**Exercise details**
Reproduce the passage of the Hive on Spark mailing list post below, from "You are viewing" up to and including "the recommended mode.".

**Reading text**
You are viewing a plain text version of this content. The canonical link for it is here.
Posted to user@hive.apache.org by Xuefu Zhang <xz...@cloudera.com> on 2015/12/16 23:05:06 UTC
Re: making session setting "set spark.master=yarn-client" for Hive on Spark
Mich,
By switching the values for spark.master, you're basically asking Hive to
use your YARN cluster rather than your spark standalone cluster. Both modes
are supported besides local, local-cluster, and yarn-cluster. And
yarn-cluster is the recommended mode.
Thanks,
Xuefu
On Wed, Dec 16, 2015 at 1:39 PM, Mich Talebzadeh <mi...@peridale.co.uk>
wrote:
> Hi,
>
>
>
> My environment:
>
>
>
> Hadoop 2.6.0
>
> Hive 1.2.1
>
> spark-1.3.1-bin-hadoop2.6 (downloaded from prebuild spark-1.3.1-bin-hadoop2.6.gz
>
>
> The Jar file used in $HIVE_HOME/lib to link Hive to spark was à
> spark-assembly-1.3.1-hadoop2.4.0.jar
>
> (built from the source downloaded as zipped file spark-1.3.1.gz and
> built with command line make-distribution.sh --name
> "hadoop2-without-hive" --tgz
> "-Pyarn,hadoop-provided,hadoop-2.4,parquet-provided"

(Dataset items)
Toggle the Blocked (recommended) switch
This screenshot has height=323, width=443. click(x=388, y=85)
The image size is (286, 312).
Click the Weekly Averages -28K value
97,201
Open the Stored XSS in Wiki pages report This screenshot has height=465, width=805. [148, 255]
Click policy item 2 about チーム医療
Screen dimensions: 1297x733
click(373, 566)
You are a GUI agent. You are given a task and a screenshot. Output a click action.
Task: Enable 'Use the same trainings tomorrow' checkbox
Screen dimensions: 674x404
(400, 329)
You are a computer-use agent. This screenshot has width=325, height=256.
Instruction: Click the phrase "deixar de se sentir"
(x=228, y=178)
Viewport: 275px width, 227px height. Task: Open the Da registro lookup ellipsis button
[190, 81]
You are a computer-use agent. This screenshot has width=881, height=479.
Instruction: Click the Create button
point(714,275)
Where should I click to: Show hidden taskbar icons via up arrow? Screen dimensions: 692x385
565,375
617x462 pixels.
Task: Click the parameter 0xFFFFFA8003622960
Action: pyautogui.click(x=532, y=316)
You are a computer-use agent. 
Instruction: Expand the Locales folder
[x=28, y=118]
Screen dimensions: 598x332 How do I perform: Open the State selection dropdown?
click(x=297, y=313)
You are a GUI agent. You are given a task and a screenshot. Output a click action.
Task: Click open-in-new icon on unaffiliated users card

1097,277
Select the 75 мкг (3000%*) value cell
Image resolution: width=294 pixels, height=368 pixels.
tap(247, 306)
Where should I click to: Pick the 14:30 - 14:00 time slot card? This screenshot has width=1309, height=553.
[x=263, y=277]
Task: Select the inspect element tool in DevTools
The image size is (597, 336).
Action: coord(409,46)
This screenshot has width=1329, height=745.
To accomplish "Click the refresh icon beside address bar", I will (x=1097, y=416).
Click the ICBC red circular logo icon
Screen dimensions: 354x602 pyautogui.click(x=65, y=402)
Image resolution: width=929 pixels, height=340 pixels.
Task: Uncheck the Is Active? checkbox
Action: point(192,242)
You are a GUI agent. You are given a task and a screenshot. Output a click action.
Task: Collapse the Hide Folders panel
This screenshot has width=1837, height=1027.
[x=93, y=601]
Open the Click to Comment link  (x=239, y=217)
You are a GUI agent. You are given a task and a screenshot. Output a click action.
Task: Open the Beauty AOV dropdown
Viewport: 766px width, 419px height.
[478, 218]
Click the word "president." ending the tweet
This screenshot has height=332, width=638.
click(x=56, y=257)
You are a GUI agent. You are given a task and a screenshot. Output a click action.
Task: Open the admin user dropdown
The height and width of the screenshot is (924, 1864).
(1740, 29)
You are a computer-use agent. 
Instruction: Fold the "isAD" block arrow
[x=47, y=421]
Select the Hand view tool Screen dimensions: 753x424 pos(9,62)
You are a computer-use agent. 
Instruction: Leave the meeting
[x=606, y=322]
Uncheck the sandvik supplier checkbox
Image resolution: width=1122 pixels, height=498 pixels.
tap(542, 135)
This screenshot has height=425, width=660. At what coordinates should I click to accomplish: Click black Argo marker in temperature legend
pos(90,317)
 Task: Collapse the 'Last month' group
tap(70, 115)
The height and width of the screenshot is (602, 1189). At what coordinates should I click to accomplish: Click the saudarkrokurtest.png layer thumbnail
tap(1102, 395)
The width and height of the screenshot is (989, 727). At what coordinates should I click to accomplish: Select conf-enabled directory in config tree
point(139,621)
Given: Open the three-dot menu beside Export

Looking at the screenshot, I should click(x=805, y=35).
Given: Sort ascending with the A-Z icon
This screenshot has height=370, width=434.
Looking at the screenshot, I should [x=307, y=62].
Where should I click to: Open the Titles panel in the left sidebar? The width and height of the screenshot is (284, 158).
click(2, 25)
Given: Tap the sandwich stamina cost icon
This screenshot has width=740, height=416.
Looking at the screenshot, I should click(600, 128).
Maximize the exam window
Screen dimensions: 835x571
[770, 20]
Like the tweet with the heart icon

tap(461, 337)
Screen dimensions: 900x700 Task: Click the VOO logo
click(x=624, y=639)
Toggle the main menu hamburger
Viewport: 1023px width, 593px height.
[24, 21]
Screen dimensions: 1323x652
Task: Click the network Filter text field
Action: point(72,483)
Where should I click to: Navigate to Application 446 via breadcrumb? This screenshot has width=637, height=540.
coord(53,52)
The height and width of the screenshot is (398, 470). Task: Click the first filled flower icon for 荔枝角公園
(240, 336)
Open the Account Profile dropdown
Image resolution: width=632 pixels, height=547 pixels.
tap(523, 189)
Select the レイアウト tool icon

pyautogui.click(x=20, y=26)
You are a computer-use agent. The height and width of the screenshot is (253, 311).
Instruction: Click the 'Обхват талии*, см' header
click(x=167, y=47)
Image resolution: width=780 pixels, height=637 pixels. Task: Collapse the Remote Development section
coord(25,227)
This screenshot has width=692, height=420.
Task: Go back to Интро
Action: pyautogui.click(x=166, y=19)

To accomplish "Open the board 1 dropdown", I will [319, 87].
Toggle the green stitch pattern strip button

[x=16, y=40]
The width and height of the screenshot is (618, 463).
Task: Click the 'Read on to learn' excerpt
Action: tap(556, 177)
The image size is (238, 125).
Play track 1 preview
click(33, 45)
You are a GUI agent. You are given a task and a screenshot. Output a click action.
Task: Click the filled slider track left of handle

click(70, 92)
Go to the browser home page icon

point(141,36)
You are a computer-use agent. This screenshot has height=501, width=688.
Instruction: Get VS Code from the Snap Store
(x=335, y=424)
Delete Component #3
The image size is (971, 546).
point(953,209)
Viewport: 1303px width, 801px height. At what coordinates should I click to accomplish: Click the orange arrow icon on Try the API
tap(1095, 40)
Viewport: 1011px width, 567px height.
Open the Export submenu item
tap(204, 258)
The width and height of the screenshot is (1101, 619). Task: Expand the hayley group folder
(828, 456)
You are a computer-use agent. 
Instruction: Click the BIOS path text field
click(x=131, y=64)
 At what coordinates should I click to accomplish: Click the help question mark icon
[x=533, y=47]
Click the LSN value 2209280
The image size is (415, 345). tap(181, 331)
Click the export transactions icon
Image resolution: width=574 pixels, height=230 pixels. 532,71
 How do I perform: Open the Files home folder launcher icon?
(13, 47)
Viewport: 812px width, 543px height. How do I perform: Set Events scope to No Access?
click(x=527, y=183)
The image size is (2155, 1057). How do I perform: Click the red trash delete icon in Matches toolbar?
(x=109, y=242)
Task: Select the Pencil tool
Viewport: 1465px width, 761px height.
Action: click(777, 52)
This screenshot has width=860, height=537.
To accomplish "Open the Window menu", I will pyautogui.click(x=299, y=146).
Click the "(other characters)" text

**Right answer**
You are viewing a plain text version of this content. The canonical link for it is here.
Posted to user@hive.apache.org by Xuefu Zhang <xz...@cloudera.com> on 2015/12/16 23:05:06 UTC
Re: making session setting "set spark.master=yarn-client" for Hive on Spark
Mich,
By switching the values for spark.master, you're basically asking Hive to
use your YARN cluster rather than your spark standalone cluster. Both modes
are supported besides local, local-cluster, and yarn-cluster. And
yarn-cluster is the recommended mode.